▶ About this exercise:
Where a line of the entries holds the string "options", copy that line.

Collected data:
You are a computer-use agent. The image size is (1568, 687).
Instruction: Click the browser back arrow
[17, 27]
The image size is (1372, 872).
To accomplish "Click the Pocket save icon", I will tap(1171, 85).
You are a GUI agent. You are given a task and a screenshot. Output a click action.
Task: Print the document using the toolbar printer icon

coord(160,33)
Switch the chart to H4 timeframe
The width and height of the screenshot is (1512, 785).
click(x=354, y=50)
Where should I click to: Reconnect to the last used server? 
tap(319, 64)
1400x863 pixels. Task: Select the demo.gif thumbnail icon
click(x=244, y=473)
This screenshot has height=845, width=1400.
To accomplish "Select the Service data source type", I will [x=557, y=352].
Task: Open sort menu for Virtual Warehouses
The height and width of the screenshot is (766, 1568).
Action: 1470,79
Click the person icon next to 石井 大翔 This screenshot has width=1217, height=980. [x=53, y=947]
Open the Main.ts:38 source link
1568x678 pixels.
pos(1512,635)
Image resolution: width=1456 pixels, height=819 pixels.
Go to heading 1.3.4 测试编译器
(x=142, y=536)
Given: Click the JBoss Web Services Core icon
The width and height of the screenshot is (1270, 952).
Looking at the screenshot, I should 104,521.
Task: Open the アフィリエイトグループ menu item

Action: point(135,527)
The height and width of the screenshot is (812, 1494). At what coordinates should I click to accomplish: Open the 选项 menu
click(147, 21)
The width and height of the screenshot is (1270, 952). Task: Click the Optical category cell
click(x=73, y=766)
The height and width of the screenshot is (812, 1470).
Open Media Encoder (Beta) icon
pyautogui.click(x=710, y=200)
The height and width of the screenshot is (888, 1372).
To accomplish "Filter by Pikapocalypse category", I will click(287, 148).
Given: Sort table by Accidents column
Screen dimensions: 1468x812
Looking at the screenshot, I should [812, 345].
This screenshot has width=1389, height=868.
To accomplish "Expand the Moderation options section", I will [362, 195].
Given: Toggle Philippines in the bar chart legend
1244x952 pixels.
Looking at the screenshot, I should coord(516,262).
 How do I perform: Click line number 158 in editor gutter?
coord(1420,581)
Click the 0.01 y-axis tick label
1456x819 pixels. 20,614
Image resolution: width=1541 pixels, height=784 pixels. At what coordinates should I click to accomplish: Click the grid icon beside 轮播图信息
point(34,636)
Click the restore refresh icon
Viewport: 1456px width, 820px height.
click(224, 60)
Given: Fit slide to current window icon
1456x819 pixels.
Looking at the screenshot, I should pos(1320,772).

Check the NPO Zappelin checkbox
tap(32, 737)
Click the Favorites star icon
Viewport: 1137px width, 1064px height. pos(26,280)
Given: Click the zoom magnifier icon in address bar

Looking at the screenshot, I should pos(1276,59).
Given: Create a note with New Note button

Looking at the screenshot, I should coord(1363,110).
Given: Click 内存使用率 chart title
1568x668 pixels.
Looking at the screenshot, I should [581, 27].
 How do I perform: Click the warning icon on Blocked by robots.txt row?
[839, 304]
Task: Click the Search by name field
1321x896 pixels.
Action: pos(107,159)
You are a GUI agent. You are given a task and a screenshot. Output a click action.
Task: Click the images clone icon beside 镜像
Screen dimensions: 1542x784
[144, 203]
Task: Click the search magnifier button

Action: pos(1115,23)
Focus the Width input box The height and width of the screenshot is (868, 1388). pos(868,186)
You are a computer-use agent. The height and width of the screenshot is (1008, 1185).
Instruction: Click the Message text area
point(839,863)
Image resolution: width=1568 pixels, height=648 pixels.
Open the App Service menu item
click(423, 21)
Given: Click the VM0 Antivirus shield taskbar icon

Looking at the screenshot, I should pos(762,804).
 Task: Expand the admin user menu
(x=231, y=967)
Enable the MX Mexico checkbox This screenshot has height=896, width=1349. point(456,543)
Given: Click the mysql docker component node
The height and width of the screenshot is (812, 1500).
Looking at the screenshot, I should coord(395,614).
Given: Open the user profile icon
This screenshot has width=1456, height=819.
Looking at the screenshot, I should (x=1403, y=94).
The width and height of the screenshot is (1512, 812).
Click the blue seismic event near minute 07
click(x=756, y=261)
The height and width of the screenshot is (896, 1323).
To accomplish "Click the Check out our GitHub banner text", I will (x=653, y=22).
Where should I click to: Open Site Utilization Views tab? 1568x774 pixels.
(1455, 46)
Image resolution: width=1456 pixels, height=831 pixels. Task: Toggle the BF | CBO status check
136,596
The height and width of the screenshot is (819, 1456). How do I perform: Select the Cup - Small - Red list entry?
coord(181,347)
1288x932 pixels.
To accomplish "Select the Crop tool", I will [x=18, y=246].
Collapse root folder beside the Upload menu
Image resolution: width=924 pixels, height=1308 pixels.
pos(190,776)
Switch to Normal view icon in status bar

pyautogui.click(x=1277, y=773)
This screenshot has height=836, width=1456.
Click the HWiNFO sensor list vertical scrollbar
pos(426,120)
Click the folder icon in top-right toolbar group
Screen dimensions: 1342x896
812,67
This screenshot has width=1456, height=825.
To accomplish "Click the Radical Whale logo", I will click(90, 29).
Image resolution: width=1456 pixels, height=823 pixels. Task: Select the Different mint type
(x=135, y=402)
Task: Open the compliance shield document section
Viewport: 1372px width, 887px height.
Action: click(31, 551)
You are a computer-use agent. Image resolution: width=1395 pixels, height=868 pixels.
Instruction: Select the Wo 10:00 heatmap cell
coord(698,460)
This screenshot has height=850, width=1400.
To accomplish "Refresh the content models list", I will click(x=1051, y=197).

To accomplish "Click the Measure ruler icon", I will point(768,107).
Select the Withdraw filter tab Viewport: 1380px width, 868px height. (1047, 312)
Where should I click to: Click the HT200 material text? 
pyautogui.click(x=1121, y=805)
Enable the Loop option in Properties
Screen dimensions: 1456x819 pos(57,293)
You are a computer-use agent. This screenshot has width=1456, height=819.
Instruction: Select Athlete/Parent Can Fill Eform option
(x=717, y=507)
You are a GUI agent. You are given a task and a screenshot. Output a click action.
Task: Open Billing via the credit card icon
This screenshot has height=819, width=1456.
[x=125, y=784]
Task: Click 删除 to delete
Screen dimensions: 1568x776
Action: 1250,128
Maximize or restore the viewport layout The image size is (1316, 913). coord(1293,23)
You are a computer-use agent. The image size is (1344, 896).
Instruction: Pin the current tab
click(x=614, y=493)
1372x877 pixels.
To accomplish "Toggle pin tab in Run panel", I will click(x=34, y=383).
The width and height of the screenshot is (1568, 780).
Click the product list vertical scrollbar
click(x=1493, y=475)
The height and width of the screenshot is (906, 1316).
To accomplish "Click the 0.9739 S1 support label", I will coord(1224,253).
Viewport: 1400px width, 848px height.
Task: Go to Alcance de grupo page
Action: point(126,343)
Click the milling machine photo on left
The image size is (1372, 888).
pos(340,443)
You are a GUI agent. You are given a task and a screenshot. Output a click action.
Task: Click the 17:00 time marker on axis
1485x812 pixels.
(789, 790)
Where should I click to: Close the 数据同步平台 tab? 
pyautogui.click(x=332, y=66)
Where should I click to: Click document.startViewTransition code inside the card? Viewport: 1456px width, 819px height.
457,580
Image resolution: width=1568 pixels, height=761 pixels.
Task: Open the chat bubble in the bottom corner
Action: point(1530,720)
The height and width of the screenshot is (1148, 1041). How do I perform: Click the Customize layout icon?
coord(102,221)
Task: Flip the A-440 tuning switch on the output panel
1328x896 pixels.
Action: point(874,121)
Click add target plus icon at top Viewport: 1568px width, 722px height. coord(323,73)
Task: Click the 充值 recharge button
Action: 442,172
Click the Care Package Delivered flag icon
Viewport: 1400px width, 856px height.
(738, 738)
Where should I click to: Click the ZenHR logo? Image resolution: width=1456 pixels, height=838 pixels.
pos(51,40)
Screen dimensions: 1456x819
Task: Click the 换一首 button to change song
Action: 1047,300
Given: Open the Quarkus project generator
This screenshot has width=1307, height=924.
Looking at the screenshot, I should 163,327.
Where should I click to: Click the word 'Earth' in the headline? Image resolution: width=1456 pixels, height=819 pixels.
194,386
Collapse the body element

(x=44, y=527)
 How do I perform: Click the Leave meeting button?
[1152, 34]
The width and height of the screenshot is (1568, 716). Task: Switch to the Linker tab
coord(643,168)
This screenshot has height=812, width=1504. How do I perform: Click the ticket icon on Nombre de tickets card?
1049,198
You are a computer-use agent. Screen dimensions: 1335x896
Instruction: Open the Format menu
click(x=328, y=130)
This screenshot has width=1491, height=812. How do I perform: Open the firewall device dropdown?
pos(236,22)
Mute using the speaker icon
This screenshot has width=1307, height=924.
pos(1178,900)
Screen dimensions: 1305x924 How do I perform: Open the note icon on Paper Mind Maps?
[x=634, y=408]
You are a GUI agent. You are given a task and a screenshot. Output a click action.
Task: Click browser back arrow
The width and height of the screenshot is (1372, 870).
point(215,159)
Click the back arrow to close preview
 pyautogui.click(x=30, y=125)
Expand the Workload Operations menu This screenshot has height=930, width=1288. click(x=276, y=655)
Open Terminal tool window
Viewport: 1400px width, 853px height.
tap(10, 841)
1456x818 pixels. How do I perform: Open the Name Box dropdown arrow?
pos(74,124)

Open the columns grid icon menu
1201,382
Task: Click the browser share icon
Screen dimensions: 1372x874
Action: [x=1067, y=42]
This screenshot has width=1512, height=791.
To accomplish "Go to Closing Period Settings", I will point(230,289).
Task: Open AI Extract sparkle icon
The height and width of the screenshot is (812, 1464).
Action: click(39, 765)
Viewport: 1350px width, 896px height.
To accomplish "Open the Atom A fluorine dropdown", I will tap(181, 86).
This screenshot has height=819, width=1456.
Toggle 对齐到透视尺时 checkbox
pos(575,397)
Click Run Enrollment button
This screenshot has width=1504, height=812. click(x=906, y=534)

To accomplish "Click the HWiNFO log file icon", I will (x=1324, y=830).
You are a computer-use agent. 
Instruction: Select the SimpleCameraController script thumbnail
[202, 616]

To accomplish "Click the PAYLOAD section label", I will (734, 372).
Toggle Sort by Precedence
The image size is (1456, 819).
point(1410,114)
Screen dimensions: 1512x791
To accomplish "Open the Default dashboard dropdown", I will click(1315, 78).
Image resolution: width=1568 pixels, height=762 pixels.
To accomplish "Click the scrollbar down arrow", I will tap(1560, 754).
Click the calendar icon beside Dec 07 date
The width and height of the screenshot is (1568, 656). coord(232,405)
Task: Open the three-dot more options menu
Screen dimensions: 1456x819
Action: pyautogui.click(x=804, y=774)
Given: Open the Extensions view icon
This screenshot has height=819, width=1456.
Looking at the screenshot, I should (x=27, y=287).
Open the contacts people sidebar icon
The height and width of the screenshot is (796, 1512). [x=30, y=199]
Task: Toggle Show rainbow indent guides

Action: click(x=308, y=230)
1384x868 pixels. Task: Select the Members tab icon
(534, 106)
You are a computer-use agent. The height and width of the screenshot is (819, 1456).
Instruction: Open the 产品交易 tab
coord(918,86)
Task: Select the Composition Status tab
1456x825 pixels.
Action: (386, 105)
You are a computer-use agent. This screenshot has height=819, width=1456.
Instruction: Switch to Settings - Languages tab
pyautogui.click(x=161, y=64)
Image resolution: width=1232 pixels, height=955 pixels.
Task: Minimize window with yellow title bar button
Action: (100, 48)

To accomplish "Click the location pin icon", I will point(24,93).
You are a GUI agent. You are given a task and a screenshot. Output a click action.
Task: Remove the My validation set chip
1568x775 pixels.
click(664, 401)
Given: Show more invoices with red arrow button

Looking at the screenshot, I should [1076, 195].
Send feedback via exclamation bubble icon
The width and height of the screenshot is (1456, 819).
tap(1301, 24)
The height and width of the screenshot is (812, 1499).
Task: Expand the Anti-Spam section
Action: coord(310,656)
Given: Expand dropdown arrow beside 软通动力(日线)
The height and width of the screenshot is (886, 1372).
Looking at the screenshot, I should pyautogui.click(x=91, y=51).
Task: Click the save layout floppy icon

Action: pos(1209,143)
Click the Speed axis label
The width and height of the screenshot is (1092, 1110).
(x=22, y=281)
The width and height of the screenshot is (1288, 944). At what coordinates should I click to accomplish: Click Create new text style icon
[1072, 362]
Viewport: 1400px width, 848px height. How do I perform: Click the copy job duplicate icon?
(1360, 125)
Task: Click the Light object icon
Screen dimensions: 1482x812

▶ Response to the exercise:
To accomplish "Expand the Moderation options section", I will [362, 195].
Task: Open the three-dot more options menu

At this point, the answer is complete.